Exercise requirements: Return exactly the lines of the records below, starting at the line that contains "ಜೇಡನ ಜಾಡು ಹಿಡಿದು.. (176, 1629)" and ending at the line that contains "Name (39, 501)", with both of those lines kept.

Records from a collection
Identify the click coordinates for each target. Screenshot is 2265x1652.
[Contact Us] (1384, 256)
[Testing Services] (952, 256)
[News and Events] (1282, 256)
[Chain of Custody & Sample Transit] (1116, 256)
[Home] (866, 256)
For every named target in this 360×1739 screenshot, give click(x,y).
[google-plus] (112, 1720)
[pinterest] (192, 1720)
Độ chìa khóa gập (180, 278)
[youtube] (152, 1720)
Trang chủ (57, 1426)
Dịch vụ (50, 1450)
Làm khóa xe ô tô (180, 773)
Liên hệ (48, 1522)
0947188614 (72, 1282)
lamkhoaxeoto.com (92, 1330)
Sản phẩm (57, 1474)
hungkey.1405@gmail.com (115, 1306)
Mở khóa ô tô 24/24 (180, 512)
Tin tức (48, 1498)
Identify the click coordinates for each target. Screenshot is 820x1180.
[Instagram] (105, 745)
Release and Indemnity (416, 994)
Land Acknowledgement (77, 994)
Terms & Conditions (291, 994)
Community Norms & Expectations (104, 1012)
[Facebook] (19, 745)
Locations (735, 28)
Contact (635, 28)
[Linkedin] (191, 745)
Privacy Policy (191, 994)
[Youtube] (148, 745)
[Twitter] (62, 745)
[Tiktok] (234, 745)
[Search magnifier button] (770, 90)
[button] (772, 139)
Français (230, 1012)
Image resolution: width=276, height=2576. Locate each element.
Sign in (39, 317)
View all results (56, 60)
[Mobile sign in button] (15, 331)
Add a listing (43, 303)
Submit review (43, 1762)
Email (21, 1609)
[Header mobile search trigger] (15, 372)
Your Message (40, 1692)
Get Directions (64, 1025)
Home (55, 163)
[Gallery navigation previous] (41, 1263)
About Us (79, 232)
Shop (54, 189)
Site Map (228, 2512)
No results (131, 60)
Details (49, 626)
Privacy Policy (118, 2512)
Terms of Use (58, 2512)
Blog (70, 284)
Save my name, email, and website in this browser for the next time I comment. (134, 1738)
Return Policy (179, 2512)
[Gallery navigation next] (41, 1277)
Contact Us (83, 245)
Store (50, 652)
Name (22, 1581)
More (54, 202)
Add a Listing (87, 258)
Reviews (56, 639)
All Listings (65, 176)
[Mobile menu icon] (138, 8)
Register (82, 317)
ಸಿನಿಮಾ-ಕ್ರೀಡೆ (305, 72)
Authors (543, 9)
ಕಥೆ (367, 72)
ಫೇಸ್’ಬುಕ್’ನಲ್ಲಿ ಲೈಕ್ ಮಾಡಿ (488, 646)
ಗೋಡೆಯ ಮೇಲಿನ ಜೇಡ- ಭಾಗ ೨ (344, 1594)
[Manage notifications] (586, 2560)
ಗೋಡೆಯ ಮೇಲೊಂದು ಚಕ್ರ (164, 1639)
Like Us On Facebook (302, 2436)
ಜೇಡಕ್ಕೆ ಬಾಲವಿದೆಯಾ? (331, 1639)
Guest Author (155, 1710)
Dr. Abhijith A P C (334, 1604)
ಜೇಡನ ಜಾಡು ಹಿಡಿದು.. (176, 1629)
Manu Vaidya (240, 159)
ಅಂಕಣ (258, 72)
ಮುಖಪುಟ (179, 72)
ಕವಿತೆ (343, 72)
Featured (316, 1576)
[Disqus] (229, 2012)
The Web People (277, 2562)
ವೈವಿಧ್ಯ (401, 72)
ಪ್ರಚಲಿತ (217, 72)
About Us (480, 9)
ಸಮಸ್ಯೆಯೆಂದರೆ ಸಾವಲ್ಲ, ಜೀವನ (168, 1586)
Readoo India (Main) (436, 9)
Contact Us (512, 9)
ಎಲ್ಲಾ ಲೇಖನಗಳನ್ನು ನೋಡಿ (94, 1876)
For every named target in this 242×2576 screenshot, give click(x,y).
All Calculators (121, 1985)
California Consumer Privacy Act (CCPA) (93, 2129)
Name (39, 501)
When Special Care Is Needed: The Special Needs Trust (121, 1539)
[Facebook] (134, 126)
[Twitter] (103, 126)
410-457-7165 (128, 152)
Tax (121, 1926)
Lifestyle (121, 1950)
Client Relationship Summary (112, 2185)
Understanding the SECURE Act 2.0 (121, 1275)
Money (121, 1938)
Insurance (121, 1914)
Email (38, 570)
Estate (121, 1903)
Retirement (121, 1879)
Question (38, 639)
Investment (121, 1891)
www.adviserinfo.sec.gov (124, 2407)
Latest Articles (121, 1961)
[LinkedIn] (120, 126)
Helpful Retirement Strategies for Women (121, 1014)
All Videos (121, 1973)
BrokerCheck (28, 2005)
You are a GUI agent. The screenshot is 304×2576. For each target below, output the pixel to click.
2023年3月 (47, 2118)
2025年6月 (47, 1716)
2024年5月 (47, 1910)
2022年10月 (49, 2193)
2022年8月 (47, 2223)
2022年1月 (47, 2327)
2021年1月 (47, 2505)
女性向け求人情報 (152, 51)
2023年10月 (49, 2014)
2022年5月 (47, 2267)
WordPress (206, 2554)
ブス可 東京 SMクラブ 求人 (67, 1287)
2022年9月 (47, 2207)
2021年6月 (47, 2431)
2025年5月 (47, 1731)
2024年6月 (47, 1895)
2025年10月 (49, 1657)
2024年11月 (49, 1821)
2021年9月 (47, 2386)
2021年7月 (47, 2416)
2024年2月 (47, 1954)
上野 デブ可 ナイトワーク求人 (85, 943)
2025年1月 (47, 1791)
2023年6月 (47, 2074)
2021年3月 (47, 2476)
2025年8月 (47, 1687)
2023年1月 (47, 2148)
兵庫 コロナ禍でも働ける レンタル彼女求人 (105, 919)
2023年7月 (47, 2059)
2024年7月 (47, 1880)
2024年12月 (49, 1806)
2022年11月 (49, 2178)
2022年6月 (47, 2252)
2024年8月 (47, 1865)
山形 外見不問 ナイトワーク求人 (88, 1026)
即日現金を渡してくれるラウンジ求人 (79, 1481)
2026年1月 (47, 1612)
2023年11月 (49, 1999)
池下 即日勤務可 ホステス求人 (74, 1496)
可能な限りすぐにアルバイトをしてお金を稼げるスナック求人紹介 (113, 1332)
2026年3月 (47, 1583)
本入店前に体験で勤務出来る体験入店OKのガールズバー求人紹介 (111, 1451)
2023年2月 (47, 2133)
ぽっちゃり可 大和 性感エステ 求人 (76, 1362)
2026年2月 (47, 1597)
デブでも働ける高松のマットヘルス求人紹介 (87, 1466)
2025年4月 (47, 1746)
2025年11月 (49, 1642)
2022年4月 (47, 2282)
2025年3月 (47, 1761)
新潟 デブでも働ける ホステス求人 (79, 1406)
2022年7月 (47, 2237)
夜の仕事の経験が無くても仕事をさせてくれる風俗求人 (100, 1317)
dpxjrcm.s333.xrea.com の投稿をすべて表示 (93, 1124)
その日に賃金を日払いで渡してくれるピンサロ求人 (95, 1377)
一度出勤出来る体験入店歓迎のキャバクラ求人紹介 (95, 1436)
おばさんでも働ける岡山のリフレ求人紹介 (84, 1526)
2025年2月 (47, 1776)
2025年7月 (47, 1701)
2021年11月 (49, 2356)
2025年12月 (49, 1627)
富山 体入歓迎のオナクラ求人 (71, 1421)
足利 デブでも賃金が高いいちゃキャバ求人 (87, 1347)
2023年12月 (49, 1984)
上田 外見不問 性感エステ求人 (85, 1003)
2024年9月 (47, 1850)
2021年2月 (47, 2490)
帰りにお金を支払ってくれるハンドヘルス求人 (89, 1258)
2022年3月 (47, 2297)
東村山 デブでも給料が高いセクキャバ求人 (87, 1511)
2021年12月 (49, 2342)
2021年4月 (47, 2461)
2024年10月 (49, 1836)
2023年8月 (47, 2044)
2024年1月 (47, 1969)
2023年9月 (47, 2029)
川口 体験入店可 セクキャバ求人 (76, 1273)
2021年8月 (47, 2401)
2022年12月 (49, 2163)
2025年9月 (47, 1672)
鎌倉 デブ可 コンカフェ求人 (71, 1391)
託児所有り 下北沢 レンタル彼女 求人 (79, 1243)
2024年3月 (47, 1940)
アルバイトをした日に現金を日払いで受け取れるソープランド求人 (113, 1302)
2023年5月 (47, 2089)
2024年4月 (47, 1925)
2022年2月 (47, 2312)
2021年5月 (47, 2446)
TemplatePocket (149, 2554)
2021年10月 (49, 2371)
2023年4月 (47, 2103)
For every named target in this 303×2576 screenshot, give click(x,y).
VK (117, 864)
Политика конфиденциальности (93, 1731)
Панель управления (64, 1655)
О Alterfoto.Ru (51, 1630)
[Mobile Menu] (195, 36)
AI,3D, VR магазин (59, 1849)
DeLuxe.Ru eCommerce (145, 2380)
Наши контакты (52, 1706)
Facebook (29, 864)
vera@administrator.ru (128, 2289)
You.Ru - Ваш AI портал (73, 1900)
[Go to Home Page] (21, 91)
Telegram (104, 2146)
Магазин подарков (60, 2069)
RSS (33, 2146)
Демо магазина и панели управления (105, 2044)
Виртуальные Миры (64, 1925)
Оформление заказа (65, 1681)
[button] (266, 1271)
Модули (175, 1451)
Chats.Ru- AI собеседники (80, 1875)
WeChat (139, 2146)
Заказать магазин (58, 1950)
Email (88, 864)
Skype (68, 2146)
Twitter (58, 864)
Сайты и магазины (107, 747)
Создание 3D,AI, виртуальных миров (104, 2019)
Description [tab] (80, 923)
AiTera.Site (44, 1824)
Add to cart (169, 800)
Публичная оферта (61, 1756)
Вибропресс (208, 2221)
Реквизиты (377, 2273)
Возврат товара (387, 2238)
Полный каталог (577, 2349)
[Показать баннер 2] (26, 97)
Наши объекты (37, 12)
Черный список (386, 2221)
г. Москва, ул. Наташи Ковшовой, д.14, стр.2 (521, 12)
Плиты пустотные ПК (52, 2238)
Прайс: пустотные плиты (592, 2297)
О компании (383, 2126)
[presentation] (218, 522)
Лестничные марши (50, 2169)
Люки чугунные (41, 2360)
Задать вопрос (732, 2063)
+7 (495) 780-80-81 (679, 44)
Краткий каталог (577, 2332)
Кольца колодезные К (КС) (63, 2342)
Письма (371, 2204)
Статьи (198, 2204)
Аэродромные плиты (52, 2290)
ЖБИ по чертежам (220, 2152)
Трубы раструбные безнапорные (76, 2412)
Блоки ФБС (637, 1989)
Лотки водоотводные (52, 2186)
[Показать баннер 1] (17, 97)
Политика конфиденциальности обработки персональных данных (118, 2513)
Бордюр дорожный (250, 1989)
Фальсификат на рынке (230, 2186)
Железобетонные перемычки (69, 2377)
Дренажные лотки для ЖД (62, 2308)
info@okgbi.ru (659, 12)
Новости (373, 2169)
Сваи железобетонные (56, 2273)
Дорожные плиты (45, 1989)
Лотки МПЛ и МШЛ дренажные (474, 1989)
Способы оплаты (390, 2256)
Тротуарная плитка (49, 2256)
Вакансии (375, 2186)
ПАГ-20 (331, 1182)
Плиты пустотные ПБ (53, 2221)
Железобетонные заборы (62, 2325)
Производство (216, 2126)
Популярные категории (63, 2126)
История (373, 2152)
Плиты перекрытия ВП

Your solution:
ಜೇಡನ ಜಾಡು ಹಿಡಿದು.. (176, 1629)
Manu Vaidya (240, 159)
ಅಂಕಣ (258, 72)
ಮುಖಪುಟ (179, 72)
ಕವಿತೆ (343, 72)
Featured (316, 1576)
[Disqus] (229, 2012)
The Web People (277, 2562)
ವೈವಿಧ್ಯ (401, 72)
ಪ್ರಚಲಿತ (217, 72)
About Us (480, 9)
ಸಮಸ್ಯೆಯೆಂದರೆ ಸಾವಲ್ಲ, ಜೀವನ (168, 1586)
Readoo India (Main) (436, 9)
Contact Us (512, 9)
ಎಲ್ಲಾ ಲೇಖನಗಳನ್ನು ನೋಡಿ (94, 1876)
For every named target in this 242×2576 screenshot, give click(x,y).
All Calculators (121, 1985)
California Consumer Privacy Act (CCPA) (93, 2129)
Name (39, 501)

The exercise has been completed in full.